INPUT -
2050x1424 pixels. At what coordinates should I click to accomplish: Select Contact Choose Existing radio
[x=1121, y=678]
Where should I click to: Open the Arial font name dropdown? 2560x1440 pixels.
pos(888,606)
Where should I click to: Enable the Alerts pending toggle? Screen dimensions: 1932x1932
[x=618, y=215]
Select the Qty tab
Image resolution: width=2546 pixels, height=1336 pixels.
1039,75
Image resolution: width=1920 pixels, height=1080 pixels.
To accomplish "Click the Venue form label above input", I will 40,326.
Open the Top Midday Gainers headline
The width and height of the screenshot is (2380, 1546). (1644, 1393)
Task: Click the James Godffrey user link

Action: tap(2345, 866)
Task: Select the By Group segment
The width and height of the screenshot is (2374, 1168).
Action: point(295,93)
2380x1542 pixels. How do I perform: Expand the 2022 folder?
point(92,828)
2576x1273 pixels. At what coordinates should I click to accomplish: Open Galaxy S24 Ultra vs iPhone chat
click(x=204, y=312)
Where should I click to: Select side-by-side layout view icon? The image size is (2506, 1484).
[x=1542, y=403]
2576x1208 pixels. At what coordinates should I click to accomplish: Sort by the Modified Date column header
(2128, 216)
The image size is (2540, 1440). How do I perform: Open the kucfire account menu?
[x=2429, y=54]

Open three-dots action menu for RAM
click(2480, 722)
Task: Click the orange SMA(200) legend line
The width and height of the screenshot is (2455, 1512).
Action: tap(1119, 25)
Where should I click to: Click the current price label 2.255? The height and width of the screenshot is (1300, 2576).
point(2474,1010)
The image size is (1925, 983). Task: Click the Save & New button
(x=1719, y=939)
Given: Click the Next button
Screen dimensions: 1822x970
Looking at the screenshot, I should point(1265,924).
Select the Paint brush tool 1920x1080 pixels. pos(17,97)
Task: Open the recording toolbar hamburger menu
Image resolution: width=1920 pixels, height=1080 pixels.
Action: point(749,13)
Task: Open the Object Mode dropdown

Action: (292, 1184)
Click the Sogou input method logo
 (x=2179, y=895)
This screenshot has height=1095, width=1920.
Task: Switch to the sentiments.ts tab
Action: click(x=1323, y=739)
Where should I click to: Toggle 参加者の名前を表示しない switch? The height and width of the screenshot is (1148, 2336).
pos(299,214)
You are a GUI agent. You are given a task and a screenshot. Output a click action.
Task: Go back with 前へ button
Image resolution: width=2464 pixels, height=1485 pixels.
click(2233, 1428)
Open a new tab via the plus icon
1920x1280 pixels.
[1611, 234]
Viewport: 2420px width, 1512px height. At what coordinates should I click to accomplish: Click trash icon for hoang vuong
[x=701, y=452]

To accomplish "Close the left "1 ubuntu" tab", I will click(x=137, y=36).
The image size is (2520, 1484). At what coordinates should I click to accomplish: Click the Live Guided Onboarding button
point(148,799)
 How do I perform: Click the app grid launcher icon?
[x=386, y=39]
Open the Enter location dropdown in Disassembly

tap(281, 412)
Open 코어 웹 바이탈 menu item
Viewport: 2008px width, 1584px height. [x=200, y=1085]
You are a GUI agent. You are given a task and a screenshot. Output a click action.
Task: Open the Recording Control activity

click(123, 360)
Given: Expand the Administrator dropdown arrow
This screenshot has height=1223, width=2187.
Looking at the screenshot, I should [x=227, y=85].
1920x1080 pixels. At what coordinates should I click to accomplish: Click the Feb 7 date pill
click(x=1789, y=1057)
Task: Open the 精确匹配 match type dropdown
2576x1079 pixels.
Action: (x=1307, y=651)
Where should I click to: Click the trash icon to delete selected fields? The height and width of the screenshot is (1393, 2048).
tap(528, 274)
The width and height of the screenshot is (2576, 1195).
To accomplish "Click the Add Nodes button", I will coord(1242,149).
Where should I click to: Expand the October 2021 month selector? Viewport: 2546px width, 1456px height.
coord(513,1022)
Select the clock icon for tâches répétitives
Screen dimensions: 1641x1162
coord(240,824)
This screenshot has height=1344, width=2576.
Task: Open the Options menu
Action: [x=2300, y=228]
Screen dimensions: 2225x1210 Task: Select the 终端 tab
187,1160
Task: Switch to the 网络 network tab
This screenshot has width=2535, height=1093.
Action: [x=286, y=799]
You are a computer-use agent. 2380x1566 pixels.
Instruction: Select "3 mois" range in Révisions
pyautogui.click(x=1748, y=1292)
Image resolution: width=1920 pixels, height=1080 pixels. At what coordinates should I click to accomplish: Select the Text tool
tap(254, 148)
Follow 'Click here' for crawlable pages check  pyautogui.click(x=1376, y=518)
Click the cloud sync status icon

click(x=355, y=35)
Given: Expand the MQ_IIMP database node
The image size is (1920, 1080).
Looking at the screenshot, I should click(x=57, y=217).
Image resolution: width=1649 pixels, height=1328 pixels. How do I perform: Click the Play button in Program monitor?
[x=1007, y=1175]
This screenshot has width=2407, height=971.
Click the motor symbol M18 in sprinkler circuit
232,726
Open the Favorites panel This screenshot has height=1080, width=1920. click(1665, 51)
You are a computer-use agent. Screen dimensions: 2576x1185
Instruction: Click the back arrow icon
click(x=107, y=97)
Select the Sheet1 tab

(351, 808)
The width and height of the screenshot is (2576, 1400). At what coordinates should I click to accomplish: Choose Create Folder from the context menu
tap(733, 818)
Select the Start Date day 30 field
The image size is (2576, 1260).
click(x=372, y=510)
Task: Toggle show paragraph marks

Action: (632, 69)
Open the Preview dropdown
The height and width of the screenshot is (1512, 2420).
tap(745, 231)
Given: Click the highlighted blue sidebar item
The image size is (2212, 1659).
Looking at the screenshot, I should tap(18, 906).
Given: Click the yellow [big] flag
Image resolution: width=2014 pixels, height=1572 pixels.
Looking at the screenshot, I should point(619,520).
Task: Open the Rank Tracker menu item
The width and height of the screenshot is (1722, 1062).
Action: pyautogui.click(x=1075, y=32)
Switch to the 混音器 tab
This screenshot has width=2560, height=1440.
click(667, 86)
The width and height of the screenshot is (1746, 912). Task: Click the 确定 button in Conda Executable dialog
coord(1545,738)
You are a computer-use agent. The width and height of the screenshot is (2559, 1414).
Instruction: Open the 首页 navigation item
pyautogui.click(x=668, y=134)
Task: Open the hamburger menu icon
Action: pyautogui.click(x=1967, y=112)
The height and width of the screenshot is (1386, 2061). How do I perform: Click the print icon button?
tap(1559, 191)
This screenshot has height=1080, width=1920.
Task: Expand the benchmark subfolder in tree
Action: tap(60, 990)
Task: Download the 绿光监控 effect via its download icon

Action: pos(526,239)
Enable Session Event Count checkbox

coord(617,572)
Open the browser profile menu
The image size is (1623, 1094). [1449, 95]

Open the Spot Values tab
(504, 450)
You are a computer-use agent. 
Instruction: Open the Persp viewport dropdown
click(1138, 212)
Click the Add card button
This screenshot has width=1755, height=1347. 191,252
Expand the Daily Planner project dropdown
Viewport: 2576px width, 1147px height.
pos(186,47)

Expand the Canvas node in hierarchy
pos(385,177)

GOAL OF THE EXERCISE -
The full listing above should be repeated without omission.

ANSWER TO THE PROBLEM -
2050x1424 pixels. At what coordinates should I click to accomplish: Select Contact Choose Existing radio
[x=1121, y=678]
Where should I click to: Open the Arial font name dropdown? 2560x1440 pixels.
pos(888,606)
Where should I click to: Enable the Alerts pending toggle? Screen dimensions: 1932x1932
[x=618, y=215]
Select the Qty tab
Image resolution: width=2546 pixels, height=1336 pixels.
1039,75
Image resolution: width=1920 pixels, height=1080 pixels.
To accomplish "Click the Venue form label above input", I will 40,326.
Open the Top Midday Gainers headline
The width and height of the screenshot is (2380, 1546). (1644, 1393)
Task: Click the James Godffrey user link

Action: tap(2345, 866)
Task: Select the By Group segment
The width and height of the screenshot is (2374, 1168).
Action: point(295,93)
2380x1542 pixels. How do I perform: Expand the 2022 folder?
point(92,828)
2576x1273 pixels. At what coordinates should I click to accomplish: Open Galaxy S24 Ultra vs iPhone chat
click(x=204, y=312)
Where should I click to: Select side-by-side layout view icon? The image size is (2506, 1484).
[x=1542, y=403]
2576x1208 pixels. At what coordinates should I click to accomplish: Sort by the Modified Date column header
(2128, 216)
The image size is (2540, 1440). How do I perform: Open the kucfire account menu?
[x=2429, y=54]

Open three-dots action menu for RAM
click(2480, 722)
Task: Click the orange SMA(200) legend line
The width and height of the screenshot is (2455, 1512).
Action: tap(1119, 25)
Where should I click to: Click the current price label 2.255? The height and width of the screenshot is (1300, 2576).
point(2474,1010)
The image size is (1925, 983). Task: Click the Save & New button
(x=1719, y=939)
Given: Click the Next button
Screen dimensions: 1822x970
Looking at the screenshot, I should point(1265,924).
Select the Paint brush tool 1920x1080 pixels. pos(17,97)
Task: Open the recording toolbar hamburger menu
Image resolution: width=1920 pixels, height=1080 pixels.
Action: point(749,13)
Task: Open the Object Mode dropdown

Action: (292, 1184)
Click the Sogou input method logo
 (x=2179, y=895)
This screenshot has height=1095, width=1920.
Task: Switch to the sentiments.ts tab
Action: click(x=1323, y=739)
Where should I click to: Toggle 参加者の名前を表示しない switch? The height and width of the screenshot is (1148, 2336).
pos(299,214)
You are a GUI agent. You are given a task and a screenshot. Output a click action.
Task: Go back with 前へ button
Image resolution: width=2464 pixels, height=1485 pixels.
click(2233, 1428)
Open a new tab via the plus icon
1920x1280 pixels.
[1611, 234]
Viewport: 2420px width, 1512px height. At what coordinates should I click to accomplish: Click trash icon for hoang vuong
[x=701, y=452]

To accomplish "Close the left "1 ubuntu" tab", I will click(x=137, y=36).
The image size is (2520, 1484). At what coordinates should I click to accomplish: Click the Live Guided Onboarding button
point(148,799)
 How do I perform: Click the app grid launcher icon?
[x=386, y=39]
Open the Enter location dropdown in Disassembly

tap(281, 412)
Open 코어 웹 바이탈 menu item
Viewport: 2008px width, 1584px height. [x=200, y=1085]
You are a GUI agent. You are given a task and a screenshot. Output a click action.
Task: Open the Recording Control activity

click(123, 360)
Given: Expand the Administrator dropdown arrow
This screenshot has height=1223, width=2187.
Looking at the screenshot, I should [x=227, y=85].
1920x1080 pixels. At what coordinates should I click to accomplish: Click the Feb 7 date pill
click(x=1789, y=1057)
Task: Open the 精确匹配 match type dropdown
2576x1079 pixels.
Action: (x=1307, y=651)
Where should I click to: Click the trash icon to delete selected fields? The height and width of the screenshot is (1393, 2048).
tap(528, 274)
The width and height of the screenshot is (2576, 1195).
To accomplish "Click the Add Nodes button", I will coord(1242,149).
Where should I click to: Expand the October 2021 month selector? Viewport: 2546px width, 1456px height.
coord(513,1022)
Select the clock icon for tâches répétitives
Screen dimensions: 1641x1162
coord(240,824)
This screenshot has height=1344, width=2576.
Task: Open the Options menu
Action: [x=2300, y=228]
Screen dimensions: 2225x1210 Task: Select the 终端 tab
187,1160
Task: Switch to the 网络 network tab
This screenshot has width=2535, height=1093.
Action: [x=286, y=799]
You are a computer-use agent. 2380x1566 pixels.
Instruction: Select "3 mois" range in Révisions
pyautogui.click(x=1748, y=1292)
Image resolution: width=1920 pixels, height=1080 pixels. At what coordinates should I click to accomplish: Select the Text tool
tap(254, 148)
Follow 'Click here' for crawlable pages check  pyautogui.click(x=1376, y=518)
Click the cloud sync status icon

click(x=355, y=35)
Given: Expand the MQ_IIMP database node
The image size is (1920, 1080).
Looking at the screenshot, I should click(x=57, y=217).
Image resolution: width=1649 pixels, height=1328 pixels. How do I perform: Click the Play button in Program monitor?
[x=1007, y=1175]
This screenshot has width=2407, height=971.
Click the motor symbol M18 in sprinkler circuit
232,726
Open the Favorites panel This screenshot has height=1080, width=1920. click(1665, 51)
You are a computer-use agent. Screen dimensions: 2576x1185
Instruction: Click the back arrow icon
click(x=107, y=97)
Select the Sheet1 tab

(351, 808)
The width and height of the screenshot is (2576, 1400). At what coordinates should I click to accomplish: Choose Create Folder from the context menu
tap(733, 818)
Select the Start Date day 30 field
The image size is (2576, 1260).
click(x=372, y=510)
Task: Toggle show paragraph marks

Action: (632, 69)
Open the Preview dropdown
The height and width of the screenshot is (1512, 2420).
tap(745, 231)
Given: Click the highlighted blue sidebar item
The image size is (2212, 1659).
Looking at the screenshot, I should tap(18, 906).
Given: Click the yellow [big] flag
Image resolution: width=2014 pixels, height=1572 pixels.
Looking at the screenshot, I should point(619,520).
Task: Open the Rank Tracker menu item
The width and height of the screenshot is (1722, 1062).
Action: pyautogui.click(x=1075, y=32)
Switch to the 混音器 tab
This screenshot has width=2560, height=1440.
click(667, 86)
The width and height of the screenshot is (1746, 912). Task: Click the 确定 button in Conda Executable dialog
coord(1545,738)
You are a computer-use agent. The width and height of the screenshot is (2559, 1414).
Instruction: Open the 首页 navigation item
pyautogui.click(x=668, y=134)
Task: Open the hamburger menu icon
Action: pyautogui.click(x=1967, y=112)
The height and width of the screenshot is (1386, 2061). How do I perform: Click the print icon button?
tap(1559, 191)
This screenshot has height=1080, width=1920.
Task: Expand the benchmark subfolder in tree
Action: tap(60, 990)
Task: Download the 绿光监控 effect via its download icon

Action: pos(526,239)
Enable Session Event Count checkbox

coord(617,572)
Open the browser profile menu
The image size is (1623, 1094). [1449, 95]

Open the Spot Values tab
(504, 450)
You are a computer-use agent. 
Instruction: Open the Persp viewport dropdown
click(1138, 212)
Click the Add card button
This screenshot has width=1755, height=1347. 191,252
Expand the Daily Planner project dropdown
Viewport: 2576px width, 1147px height.
pos(186,47)

Expand the Canvas node in hierarchy
pos(385,177)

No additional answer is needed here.